YOUR INSTRUCTIONS:
The response should consist solely of the lines running from the line with "This screenshot has width=657, height=1158." to the end of the data, retyped exactly.

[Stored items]
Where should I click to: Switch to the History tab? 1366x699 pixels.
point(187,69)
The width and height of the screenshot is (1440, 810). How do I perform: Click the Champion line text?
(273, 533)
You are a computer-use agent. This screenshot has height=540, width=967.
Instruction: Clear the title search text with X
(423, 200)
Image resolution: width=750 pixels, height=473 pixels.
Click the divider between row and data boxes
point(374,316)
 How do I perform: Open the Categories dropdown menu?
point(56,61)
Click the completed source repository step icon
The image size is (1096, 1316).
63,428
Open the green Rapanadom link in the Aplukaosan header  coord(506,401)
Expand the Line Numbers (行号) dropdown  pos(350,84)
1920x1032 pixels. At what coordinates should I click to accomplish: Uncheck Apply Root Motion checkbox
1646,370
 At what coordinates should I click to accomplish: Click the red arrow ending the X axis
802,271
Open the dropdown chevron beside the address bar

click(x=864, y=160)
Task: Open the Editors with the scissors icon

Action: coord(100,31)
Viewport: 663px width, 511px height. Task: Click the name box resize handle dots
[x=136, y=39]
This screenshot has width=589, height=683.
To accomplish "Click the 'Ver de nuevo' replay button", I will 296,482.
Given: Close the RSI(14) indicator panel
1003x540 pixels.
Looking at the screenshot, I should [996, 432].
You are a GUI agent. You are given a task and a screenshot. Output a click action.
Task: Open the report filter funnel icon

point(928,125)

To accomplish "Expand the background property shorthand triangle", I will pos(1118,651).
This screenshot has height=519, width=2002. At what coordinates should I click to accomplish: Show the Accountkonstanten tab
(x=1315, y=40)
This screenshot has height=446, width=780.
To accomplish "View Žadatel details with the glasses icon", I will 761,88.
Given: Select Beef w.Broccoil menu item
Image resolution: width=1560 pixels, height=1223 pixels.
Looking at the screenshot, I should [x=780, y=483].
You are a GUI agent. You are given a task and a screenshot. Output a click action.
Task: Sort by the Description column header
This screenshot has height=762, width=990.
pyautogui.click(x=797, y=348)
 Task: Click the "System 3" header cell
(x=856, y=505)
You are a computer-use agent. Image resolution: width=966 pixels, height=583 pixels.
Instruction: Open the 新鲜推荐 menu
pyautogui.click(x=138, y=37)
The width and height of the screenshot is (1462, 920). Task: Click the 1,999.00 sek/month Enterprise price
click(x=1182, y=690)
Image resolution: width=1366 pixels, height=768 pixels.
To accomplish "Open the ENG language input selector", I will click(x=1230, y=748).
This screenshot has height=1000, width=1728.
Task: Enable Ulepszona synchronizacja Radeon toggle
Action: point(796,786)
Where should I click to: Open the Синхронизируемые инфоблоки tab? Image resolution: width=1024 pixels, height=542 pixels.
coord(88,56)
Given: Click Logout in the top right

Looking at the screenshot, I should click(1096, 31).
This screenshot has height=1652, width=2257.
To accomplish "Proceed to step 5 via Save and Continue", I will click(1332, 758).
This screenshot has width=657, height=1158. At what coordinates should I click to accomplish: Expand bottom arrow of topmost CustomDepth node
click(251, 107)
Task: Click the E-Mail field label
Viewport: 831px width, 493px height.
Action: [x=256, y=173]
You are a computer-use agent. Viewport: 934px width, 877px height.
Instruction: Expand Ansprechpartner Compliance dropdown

FINISHED EXERCISE:
This screenshot has width=657, height=1158. At what coordinates should I click to accomplish: Expand bottom arrow of topmost CustomDepth node
click(251, 107)
Task: Click the E-Mail field label
Viewport: 831px width, 493px height.
Action: [x=256, y=173]
You are a computer-use agent. Viewport: 934px width, 877px height.
Instruction: Expand Ansprechpartner Compliance dropdown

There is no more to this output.